* **The problem**
Reproduce, from the lines below, exactly the stretch that begins at the line containing "Task: Open the Online-Shop menu item" and ends at the line containing "923x703 pixels.", both included.

Saved data entries

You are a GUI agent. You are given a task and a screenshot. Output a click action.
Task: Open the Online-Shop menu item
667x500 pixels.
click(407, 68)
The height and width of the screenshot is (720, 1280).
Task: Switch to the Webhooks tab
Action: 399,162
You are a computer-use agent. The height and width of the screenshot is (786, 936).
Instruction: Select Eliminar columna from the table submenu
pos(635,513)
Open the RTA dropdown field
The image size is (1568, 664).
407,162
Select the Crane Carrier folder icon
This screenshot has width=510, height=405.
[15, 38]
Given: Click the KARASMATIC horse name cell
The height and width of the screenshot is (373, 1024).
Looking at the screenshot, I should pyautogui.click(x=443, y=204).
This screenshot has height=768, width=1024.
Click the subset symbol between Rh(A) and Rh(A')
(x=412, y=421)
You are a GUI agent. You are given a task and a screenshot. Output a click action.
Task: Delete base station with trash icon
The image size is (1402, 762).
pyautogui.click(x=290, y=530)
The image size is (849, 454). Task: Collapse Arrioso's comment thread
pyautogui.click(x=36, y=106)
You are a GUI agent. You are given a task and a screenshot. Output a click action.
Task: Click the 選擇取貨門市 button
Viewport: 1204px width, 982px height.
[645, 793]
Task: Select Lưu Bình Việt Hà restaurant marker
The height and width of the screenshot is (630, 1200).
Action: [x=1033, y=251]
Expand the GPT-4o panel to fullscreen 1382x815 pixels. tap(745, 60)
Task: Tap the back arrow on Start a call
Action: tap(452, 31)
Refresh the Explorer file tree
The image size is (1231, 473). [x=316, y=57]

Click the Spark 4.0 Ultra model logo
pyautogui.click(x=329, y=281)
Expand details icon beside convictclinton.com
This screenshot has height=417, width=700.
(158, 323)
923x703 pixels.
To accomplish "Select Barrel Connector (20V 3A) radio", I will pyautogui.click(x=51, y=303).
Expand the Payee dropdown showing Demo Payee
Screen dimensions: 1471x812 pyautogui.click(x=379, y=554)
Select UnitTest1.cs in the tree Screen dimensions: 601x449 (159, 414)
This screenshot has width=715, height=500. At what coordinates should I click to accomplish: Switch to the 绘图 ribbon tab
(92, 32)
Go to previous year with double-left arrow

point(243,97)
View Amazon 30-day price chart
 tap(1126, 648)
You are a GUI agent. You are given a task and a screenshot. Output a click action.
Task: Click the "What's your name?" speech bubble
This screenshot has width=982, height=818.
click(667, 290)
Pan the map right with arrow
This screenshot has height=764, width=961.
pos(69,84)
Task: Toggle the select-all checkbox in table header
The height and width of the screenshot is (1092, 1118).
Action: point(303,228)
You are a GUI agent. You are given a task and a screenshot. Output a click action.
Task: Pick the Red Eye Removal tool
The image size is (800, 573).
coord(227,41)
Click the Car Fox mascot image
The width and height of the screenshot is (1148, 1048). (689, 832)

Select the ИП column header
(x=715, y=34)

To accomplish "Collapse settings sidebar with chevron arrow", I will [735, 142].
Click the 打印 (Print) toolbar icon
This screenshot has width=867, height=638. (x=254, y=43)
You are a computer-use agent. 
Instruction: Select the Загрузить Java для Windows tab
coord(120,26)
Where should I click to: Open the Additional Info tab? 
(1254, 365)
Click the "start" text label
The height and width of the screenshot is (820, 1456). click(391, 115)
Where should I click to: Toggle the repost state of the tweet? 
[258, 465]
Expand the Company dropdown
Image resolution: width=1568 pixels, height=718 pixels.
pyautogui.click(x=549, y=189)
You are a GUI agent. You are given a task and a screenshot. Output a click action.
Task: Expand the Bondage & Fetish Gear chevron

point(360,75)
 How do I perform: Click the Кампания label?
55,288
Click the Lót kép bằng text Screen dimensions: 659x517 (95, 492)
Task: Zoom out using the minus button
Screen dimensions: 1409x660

* **Solution to the exercise**
Task: Open the Online-Shop menu item
667x500 pixels.
click(407, 68)
The height and width of the screenshot is (720, 1280).
Task: Switch to the Webhooks tab
Action: 399,162
You are a computer-use agent. The height and width of the screenshot is (786, 936).
Instruction: Select Eliminar columna from the table submenu
pos(635,513)
Open the RTA dropdown field
The image size is (1568, 664).
407,162
Select the Crane Carrier folder icon
This screenshot has width=510, height=405.
[15, 38]
Given: Click the KARASMATIC horse name cell
The height and width of the screenshot is (373, 1024).
Looking at the screenshot, I should pyautogui.click(x=443, y=204).
This screenshot has height=768, width=1024.
Click the subset symbol between Rh(A) and Rh(A')
(x=412, y=421)
You are a GUI agent. You are given a task and a screenshot. Output a click action.
Task: Delete base station with trash icon
The image size is (1402, 762).
pyautogui.click(x=290, y=530)
The image size is (849, 454). Task: Collapse Arrioso's comment thread
pyautogui.click(x=36, y=106)
You are a GUI agent. You are given a task and a screenshot. Output a click action.
Task: Click the 選擇取貨門市 button
Viewport: 1204px width, 982px height.
[645, 793]
Task: Select Lưu Bình Việt Hà restaurant marker
The height and width of the screenshot is (630, 1200).
Action: [x=1033, y=251]
Expand the GPT-4o panel to fullscreen 1382x815 pixels. tap(745, 60)
Task: Tap the back arrow on Start a call
Action: tap(452, 31)
Refresh the Explorer file tree
The image size is (1231, 473). [x=316, y=57]

Click the Spark 4.0 Ultra model logo
pyautogui.click(x=329, y=281)
Expand details icon beside convictclinton.com
This screenshot has height=417, width=700.
(158, 323)
923x703 pixels.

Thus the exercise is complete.